Cuando Sarah Marquis tenía ocho años se internó en el bosque cercano a su casa, no le avisó a sus padres y pasó la noche en una cueva.
“Ese fue el principio de todo. Era una niña muy decidida y sabía exactamente lo que quería”, cuenta la exploradora suiza Sarah Marquis desde Madrid, donde escribe su próximo libro, Instinct.
“Me llevé una mochila y a mi perro. Recuerdo que la cueva estaba llena de murciélagos y, cualquier otro niño, podría haber estado aterrado, pero yo estaba fascinada. Sigo siendo esa misma niña, solo que crecí”.
También sus expediciones crecieron. Empezó a viajar sola y a pie por el mundo desde que tenía 17 años, y de eso hace más de 26.
Ha recorrido Australia, Bolivia, Canadá y Estados Unidos, entre muchos otros países. Pero fue su viaje a pie de casi tres años, que inició en 2010, el que le dio fama mundial. Marquis caminó 16 mil kilómetros: inició en Siberia, llegó a Tailandia y, luego de cruzar en barco el océano Índico, recorrió Australia.
Sus travesías son una prueba de supervivencia en la naturaleza. En 2014 fue elegida por National Geographic como una de las Aventureras del Año y, aunque no quiso revelar cuál sería su próximo viaje, sí adelantó que ya tiene decidido a dónde irá.
Has dicho que no sabes por qué caminas tanto. ¿Crees que algún día lo descubrirás?
Al principio no lo sabía, ahora creo que es una forma madura de descubrimiento. Pero me he dado cuenta que viajar caminando es secundario, lo primario es la búsqueda de saber quién soy como ser humano.
Creo que no sabemos quienes somos hasta que estamos a solas, alejados de la sociedad. Muchas veces nos dejamos llevar por la inercia de los días y no pensamos en qué queremos y cuáles son nuestros sueños.
¿Qué fue lo que aprendiste en tu viaje de tres años?

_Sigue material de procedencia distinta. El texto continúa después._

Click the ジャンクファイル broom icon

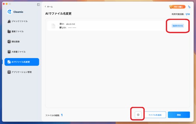tap(9, 21)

Aprendí a no tener expectativas porque muchas cosas salieron mal. Tuve una infección dental que me obligó a ir al doctor y luego, al regresar al mismo punto para seguir mi viaje, me atacaron narcotraficantes en Laos… Pensaba que las cosas no podían empeorar pero siempre hubo algo imprevisto.
También aprendí a vivir en el momento y a lidiar, paso a paso, con lo que la vida me da. Estar conectada al presente fue la manera como sobreviví a ese viaje y también fue una fuente de alegría. Ahora pequeñas cosas me hacen muy feliz. Descubrí que no necesitamos mucho para ser felices.
¿Cómo es el proceso de adaptación a la sociedad cuando vuelves?
Regresar siempre es un poco peculiar. Cuando se está solo en la naturaleza, el cuerpo se tiene que preparar para sobrevivir: los sentidos se potencian, así que cuando vuelvo debo experimentar un proceso inverso porque, de lo contrario, escucho demasiados sonidos o huelo todo. Cuando regreso me quedo mucho tiempo en casa y solo después empiezo a integrarme a la sociedad. Pero la verdad es que regresar y tomar un baño es casi una experiencia milagrosa (risas).
¿Qué opinan tus padres de tu faceta como exploradora?
Al principio fue muy difícil para ellos y también para mis hermanos. Pero con el tiempo se han tranquilizado. Mi madre me conoce y dice que está segura de que no haré nada estúpido. Además, creo que ella y yo tenemos una conexión muy especial y si algo malo me pasara, ella lo sentiría. Siempre le he agradecido que me apoye; sé que el hecho de que yo viajara desde pequeña la hizo atravesar un infierno.
¿Qué precauciones tomas en tus viajes?
He optado por esconder mis rasgos femeninos lo más que puedo: cubro mi cabello y uso pantalones y playeras de manga larga. Y no me pongo ropa de colores. Se trata de pasar inadvertida.
He empezado a caminar más por las noches, así me siento más segura. Para evitar problemas nunca entro a un pueblo si está oscureciendo, así que sólo lo atravieso si es de día.
¿Has regresado a esa cueva en la que pasaste la noche?
Sí, está a solo un kilómetro y medio de la casa de mis padres (en Montsevelier, Suiza). Usualmente voy con mi madre a buscar flores y té natural. Esa cueva sigue siendo un lugar especial para mí.